Pengecualian itu berlaku untuk situasi tertentu, yakni ketika seorang jaksa tertangkap tangan melakukan tindak pidana, atau berdasarkan bukti permulaan yang cukup disangka melakukan tindak pidana terhadap keamanan negara, tindak pidana khusus, atau tindak pidana dengan ancaman hukuman mati.
“Sehingga Pasal a quo selengkapnya berbunyi: Dalam melaksanakan tugas dan wewenangnya, pemanggilan, pemeriksaan, penggeledahan, penangkapan, dan penahanan terhadap jaksa hanya dapat dilakukan atas izin Jaksa Agung, kecuali dalam hal: a. tertangkap tangan melakukan tindak pidana; atau b. berdasarkan bukti permulaan yang cukup disangka telah melakukan tindak pidana kejahatan yang diancam dengan pidana mati, tindak pidana kejahatan terhadap keamanan negara, atau tindak pidana khusus,” ucap Suhartoyo.
Persamaan di muka hukum
Putusan MK ini menegaskan kembali prinsip bahwa semua warga negara sama di hadapan hukum, termasuk mereka yang menjadi aparat penegaknya.
“Bahwa MK pernah berpendirian berkaitan dengan perlindungan hukum bagi aparat penegak hukum seharusnya diperlakukan sama di antara aparat penegak hukum guna menciptakan prinsip persamaan di hadapan hukum, termasuk dalam hal ini aparat penegak hukum jaksa,” kata hakim MK Arsul Sani.
Arsul menegaskan, dalam perspektif equality before the law, tidak ada perbedaan antara warga negara yang menjadi subyek hukum dengan aparat penegak hukum.
“Oleh karena itu, terhadap penegak hukum atau penyelenggara negara yang menjalankan tugas yang berkaitan dengan kekuasaan kehakiman harus tetap dapat dilakukan penindakan tanpa dibeda-bedakan dengan warga negara yang menjadi subyek hukum dari penegakan hukum itu sendiri,” ujar dia.
Dengan demikian, MK menyatakan jaksa dapat ditangkap tanpa izin Jaksa Agung dalam kondisi tertentu, seperti operasi tangkap tangan atau jika terdapat bukti permulaan yang cukup untuk sangkaan tindak pidana.
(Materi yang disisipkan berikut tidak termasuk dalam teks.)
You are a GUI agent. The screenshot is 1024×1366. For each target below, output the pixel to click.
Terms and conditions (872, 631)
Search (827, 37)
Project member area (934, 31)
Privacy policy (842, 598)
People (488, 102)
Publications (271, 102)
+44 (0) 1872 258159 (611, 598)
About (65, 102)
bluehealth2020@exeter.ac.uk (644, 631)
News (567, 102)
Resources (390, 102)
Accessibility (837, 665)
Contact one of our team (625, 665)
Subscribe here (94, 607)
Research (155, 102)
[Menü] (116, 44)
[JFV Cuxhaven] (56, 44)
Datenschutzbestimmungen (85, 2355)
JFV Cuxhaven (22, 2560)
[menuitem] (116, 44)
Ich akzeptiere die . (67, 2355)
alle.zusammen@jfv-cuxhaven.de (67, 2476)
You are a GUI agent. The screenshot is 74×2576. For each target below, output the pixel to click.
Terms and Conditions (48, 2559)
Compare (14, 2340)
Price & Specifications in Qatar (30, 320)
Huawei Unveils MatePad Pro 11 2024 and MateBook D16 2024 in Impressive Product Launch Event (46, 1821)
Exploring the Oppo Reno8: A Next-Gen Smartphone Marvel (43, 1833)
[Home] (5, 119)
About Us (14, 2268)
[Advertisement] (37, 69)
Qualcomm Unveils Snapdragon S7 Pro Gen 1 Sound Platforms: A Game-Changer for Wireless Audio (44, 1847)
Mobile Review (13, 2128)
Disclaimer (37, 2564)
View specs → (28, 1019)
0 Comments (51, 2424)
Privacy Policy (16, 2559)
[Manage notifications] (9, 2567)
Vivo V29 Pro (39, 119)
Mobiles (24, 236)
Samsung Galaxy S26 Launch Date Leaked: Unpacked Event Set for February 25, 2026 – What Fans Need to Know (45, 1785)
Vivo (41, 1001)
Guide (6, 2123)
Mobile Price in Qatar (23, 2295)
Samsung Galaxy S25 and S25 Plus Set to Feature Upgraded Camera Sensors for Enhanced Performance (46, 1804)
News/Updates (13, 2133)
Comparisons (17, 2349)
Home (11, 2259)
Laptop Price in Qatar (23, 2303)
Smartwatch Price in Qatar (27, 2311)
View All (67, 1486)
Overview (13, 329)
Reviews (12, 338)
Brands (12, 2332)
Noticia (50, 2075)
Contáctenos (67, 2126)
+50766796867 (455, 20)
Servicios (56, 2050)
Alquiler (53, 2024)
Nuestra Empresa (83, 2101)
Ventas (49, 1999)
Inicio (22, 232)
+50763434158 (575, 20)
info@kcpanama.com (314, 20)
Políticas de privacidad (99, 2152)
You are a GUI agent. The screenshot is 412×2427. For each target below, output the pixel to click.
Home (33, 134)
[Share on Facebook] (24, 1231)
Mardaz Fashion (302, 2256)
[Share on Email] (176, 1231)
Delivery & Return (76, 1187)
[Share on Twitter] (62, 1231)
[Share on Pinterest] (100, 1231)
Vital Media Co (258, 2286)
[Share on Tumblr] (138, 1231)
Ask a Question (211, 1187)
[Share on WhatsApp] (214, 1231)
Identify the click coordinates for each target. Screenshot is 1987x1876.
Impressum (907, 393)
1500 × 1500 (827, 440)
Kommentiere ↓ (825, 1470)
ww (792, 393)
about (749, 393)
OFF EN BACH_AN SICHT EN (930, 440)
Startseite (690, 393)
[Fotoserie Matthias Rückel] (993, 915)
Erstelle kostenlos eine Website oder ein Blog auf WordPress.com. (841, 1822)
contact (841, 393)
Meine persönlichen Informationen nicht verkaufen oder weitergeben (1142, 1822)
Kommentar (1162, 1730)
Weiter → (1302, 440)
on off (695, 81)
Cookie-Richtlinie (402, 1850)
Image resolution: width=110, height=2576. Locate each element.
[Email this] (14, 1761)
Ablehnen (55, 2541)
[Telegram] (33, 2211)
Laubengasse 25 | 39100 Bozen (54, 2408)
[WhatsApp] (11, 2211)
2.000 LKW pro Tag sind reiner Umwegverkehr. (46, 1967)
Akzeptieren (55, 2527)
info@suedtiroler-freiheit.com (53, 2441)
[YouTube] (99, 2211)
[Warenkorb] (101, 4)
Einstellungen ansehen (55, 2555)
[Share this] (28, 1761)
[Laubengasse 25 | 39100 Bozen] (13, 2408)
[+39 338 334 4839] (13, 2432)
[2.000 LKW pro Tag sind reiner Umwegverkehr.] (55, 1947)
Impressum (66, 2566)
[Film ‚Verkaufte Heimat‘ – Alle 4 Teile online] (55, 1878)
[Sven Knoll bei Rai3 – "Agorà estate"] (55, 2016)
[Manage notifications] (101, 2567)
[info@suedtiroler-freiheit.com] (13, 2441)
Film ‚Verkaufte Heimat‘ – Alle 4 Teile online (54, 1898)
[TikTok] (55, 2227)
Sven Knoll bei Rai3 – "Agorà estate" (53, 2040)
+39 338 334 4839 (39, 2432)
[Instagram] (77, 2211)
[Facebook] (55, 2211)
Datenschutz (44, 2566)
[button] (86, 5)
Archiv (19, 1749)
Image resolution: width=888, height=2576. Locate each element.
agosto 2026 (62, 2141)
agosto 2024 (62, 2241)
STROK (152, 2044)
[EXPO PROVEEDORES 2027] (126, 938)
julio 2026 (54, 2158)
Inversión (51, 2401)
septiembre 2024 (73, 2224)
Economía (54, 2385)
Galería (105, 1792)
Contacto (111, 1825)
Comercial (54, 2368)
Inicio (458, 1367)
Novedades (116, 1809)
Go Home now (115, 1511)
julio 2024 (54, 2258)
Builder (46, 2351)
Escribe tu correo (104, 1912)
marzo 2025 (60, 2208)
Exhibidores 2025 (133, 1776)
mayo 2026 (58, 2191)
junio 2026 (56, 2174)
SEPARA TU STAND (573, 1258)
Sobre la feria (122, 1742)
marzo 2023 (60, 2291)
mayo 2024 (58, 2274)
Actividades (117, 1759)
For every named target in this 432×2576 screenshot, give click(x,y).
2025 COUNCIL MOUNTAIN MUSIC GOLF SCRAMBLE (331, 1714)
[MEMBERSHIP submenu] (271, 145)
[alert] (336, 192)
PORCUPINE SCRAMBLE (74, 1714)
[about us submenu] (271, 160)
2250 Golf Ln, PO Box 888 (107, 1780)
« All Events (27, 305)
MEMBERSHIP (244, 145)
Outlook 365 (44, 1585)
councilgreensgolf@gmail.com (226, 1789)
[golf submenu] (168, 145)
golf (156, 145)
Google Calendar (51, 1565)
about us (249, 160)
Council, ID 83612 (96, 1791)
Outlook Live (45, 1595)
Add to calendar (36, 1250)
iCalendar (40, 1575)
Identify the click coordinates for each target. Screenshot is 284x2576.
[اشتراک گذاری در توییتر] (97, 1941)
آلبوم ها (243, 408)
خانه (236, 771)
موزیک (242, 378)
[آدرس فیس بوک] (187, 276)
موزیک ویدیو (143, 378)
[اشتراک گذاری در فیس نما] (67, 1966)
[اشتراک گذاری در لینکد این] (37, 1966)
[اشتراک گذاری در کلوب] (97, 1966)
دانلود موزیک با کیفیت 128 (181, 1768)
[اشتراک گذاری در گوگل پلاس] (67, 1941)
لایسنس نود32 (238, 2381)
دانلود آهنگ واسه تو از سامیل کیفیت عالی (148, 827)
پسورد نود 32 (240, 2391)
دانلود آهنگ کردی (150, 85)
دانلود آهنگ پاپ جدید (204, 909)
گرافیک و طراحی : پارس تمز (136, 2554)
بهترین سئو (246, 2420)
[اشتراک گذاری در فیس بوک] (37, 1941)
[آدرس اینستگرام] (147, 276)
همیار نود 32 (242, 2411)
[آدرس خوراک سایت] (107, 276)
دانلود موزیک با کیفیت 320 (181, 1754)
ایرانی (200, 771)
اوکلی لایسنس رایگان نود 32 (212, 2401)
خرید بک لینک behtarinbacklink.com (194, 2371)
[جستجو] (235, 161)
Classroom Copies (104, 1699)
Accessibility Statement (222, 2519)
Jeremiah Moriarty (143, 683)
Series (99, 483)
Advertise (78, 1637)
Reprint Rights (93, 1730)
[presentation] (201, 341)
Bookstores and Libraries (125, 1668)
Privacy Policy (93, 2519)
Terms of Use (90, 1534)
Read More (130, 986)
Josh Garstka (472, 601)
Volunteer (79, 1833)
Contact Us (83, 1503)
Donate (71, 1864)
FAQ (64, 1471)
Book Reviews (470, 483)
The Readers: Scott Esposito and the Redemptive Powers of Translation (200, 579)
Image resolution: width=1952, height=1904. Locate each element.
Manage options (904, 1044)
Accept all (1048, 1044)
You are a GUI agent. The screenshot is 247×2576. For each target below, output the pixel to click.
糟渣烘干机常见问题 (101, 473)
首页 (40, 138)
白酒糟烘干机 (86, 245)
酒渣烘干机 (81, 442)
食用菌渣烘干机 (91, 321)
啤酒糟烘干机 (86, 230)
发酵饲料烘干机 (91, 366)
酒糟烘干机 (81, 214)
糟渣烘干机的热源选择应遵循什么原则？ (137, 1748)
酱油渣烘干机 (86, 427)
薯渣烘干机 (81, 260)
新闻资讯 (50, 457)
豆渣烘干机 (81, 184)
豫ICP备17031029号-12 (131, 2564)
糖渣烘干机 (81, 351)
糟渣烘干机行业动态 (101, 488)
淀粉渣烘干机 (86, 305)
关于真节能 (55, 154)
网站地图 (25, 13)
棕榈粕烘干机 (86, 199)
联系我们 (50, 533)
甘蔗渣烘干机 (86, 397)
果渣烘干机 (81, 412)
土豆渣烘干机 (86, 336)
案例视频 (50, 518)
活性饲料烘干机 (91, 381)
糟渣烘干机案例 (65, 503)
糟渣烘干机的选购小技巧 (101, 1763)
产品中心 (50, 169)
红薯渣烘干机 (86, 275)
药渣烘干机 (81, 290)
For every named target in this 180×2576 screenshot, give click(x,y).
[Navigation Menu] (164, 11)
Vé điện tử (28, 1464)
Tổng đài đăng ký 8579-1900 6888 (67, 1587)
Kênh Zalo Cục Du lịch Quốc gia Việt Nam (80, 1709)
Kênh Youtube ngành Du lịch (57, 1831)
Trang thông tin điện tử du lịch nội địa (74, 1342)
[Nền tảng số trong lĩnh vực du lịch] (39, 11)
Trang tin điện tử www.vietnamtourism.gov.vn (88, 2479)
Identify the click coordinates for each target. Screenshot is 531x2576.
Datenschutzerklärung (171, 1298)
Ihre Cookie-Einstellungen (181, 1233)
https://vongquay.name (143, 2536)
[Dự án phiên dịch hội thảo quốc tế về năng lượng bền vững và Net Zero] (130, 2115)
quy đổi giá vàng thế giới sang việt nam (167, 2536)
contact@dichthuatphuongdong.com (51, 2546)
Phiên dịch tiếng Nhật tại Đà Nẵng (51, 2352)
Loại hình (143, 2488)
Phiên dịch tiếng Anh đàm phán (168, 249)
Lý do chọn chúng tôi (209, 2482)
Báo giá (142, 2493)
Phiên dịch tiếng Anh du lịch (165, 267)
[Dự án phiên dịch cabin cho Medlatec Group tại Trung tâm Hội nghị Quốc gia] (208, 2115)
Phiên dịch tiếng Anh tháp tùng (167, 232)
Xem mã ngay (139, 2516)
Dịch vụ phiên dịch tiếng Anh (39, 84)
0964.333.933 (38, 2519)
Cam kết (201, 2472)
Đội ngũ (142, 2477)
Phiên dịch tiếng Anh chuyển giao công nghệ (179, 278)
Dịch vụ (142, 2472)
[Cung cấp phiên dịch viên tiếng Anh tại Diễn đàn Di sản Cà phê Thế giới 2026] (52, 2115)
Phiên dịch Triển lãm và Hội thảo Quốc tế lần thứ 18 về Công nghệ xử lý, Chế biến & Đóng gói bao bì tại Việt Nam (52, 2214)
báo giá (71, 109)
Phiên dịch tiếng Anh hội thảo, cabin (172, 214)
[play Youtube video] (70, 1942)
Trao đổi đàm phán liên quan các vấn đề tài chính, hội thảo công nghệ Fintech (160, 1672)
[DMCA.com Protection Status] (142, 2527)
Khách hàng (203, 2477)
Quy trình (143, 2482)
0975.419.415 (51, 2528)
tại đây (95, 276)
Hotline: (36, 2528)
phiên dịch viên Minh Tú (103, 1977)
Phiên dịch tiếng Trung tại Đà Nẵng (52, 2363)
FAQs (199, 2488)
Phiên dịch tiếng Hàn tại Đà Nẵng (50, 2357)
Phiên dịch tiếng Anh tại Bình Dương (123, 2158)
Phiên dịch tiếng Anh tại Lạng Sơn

Namun, pengecualian itu dibatasi hanya untuk tindak pidana dengan ancaman hukuman mati, tindak pidana khusus, serta tindak pidana yang mengancam kedaulatan negara.
Komisi Kejaksaan (Komjak) Republik Indonesia menyambut putusan MK tersebut dengan sikap hormat.
Bagi Komjak, putusan ini merupakan norma baru yang tinggal dijalankan.
“Karena itu sudah menjadi norma tinggal dilaksanakan saja. Prinsip Pasal 8 Ayat 5 kan perlindungan bagi penegak hukum, tapi ketika MK punya pendapat lain ya kita hormati, tinggal dilaksanakan saja,” kata Ketua Komjak Pujiyono Suwadi kepada Kompas.com, Kamis.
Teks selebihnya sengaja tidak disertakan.